- [掲載本文]
·····
お仕事日録

迷い猫のシャー

優しいご家族に出会えることのできた一匹の猫ちゃんがいました。名前はシャーと言います。シャーというのは、今回、そのシャー君のお火葬を依頼されたご主人が付けた名前です。ご主人が初めてその猫ちゃんをお家に招き入れた際、毛を逆立てながら「シャー」と唸りご主人を威嚇し、そこからご主人は猫にシャーという名を付けました。

 

実は、このシャー、ご主人のお家の周囲をいつもうろうろしていた迷い猫ちゃんなのです。路地に面する駐車スペースの隅に巣を作ってそこを寝床にしているようでもありました。ご一家にはお家の中で飼っている猫ちゃんもいて、この迷い猫をそっと見守るだけでお家に入れることはしませんでした。しかし、徐々に迷い猫ちゃんの身体の具合が芳しくないことに気付いたご主人は病院に連れて行きます。診断は腎臓病。その後、ご主人と奥様はお家のなかでお薬を与えながら看病しておられました。それから、3ケ月、看病の甲斐なくシャーは旅立ちます。出会って半年、一緒にお家で過ごしたのはほんの数か月。その間、シャーは徐々にご主人に懐くようになり、最後には足元について回るまでになりました。
·····
(データセットからの抜粋)
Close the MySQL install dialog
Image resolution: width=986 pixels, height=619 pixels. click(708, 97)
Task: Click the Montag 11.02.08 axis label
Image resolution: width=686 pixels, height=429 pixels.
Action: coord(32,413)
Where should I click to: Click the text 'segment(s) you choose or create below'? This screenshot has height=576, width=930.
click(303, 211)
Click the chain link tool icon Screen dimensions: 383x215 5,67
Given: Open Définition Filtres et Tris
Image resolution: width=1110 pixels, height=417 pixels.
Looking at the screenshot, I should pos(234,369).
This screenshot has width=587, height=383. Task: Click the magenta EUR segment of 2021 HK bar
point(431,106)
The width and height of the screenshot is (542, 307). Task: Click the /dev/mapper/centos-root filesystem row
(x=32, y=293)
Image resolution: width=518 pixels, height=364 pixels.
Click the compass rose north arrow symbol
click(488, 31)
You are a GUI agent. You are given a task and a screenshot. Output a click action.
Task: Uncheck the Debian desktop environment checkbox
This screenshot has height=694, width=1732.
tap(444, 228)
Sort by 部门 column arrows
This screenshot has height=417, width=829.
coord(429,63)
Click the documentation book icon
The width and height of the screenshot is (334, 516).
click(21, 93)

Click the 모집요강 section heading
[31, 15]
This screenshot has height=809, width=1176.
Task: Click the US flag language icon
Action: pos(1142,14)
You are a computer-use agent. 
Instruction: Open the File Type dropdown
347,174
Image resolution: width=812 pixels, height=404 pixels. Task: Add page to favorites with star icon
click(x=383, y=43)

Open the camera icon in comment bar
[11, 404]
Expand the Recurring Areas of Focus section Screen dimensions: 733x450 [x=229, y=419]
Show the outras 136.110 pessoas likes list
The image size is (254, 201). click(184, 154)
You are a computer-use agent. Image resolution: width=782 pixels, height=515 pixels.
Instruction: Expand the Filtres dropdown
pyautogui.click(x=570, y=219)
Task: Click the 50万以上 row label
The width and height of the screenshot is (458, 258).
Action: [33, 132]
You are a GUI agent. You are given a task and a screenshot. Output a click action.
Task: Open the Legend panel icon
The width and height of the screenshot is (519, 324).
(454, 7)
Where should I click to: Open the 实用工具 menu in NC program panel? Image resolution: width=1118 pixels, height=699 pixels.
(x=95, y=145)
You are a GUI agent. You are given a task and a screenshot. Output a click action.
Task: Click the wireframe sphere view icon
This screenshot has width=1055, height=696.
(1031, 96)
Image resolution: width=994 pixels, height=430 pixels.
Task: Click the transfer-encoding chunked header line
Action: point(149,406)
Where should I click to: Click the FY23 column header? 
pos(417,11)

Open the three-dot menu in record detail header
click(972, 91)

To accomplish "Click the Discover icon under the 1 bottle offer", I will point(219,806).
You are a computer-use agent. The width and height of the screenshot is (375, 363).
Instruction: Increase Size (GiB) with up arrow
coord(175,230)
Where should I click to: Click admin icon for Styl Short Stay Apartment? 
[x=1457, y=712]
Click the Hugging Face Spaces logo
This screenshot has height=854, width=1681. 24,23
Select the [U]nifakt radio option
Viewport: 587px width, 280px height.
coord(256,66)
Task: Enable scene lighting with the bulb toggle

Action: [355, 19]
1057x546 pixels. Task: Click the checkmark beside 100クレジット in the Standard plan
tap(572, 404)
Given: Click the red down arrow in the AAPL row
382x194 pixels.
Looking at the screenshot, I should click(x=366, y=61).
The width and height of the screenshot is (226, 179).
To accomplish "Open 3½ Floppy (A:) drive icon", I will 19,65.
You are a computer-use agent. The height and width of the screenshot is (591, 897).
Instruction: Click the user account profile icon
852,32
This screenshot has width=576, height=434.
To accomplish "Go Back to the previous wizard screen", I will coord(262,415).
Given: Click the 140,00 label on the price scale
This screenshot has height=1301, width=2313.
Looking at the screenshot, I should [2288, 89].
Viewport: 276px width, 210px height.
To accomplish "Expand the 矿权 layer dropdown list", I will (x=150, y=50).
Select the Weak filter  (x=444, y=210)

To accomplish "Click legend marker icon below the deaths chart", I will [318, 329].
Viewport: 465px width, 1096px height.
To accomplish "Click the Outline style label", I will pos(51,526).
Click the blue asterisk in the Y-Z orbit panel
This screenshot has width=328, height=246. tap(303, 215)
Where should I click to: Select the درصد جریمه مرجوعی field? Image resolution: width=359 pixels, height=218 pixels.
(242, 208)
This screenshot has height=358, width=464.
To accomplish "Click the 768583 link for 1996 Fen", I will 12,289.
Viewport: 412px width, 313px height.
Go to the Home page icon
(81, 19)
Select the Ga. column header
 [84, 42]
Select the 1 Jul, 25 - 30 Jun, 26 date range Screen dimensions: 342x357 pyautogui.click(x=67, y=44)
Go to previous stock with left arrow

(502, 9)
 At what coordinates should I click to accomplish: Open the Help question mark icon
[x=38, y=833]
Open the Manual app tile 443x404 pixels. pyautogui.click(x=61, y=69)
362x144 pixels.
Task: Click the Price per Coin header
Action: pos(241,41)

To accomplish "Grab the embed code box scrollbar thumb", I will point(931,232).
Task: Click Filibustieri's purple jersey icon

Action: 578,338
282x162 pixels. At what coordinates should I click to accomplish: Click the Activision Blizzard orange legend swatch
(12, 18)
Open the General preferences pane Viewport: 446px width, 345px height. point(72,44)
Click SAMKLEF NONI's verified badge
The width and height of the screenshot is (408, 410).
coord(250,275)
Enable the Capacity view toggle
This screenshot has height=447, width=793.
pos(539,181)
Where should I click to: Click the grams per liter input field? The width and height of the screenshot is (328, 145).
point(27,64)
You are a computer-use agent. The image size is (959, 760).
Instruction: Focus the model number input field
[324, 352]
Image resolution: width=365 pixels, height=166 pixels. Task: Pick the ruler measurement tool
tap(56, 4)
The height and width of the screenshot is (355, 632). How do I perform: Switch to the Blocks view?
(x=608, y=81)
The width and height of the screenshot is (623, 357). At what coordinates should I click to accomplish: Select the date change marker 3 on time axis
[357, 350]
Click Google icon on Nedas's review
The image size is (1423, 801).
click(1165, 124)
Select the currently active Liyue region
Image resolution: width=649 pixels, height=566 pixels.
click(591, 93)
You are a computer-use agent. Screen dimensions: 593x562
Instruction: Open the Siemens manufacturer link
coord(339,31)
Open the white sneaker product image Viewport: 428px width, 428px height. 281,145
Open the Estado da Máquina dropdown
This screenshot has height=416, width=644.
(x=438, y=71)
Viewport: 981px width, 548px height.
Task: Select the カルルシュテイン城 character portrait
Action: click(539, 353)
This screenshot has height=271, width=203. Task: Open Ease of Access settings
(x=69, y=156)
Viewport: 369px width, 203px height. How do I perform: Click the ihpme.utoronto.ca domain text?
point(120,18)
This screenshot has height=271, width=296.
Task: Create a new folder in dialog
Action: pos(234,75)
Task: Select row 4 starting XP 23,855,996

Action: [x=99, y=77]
·····
- [作業指示]
迷い猫シャーを描いた文章を、最後の文の後から書き継いでもらえますか。

- [回答欄]
 

 

ご家族様とお話をさせていただきたなかで私どもが感じたのはご主人の優しさです。ご主人の身振り、お言葉の端々から嘘や偽りのない真の優しさが滲み出ておられるです。そして ご主人の気持ちを誰よりも理解しておられる奥様、お嬢様がいらしゃいます。 シャーがどんな経緯で迷い猫になってしまったかは誰にも分かりません。生まれてこのかた辛い経験もあったやもしれません。それでもこれまでひとり強く生き抜いてきました。神様は、そんなシャーに、ご主人様たちとの出逢いを最後にプレゼントされたのだろうと思っています。